> TASK
Take the data below and copy exactly the lines starting at the one with "Task: Click the green" and finishing at the one with "Screen dimensions: 372x419", both included.

--- PROVIDED RECORDS ---

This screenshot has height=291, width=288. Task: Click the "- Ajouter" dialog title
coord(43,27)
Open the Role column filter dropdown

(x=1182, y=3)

---
--- PROVIDED RECORDS ---

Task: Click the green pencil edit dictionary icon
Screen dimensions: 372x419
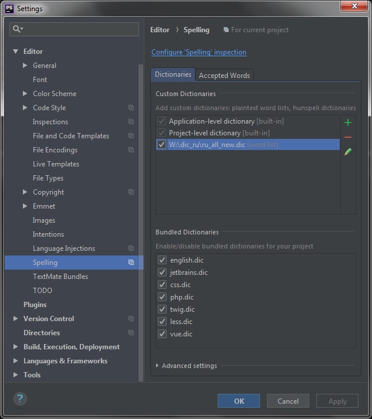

---
--- PROVIDED RECORDS ---

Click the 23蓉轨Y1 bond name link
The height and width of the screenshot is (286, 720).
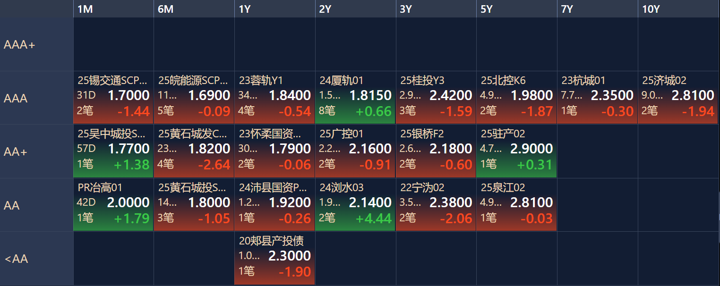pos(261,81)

---

> SOLVED PROBLEM
Task: Click the green pencil edit dictionary icon
Screen dimensions: 372x419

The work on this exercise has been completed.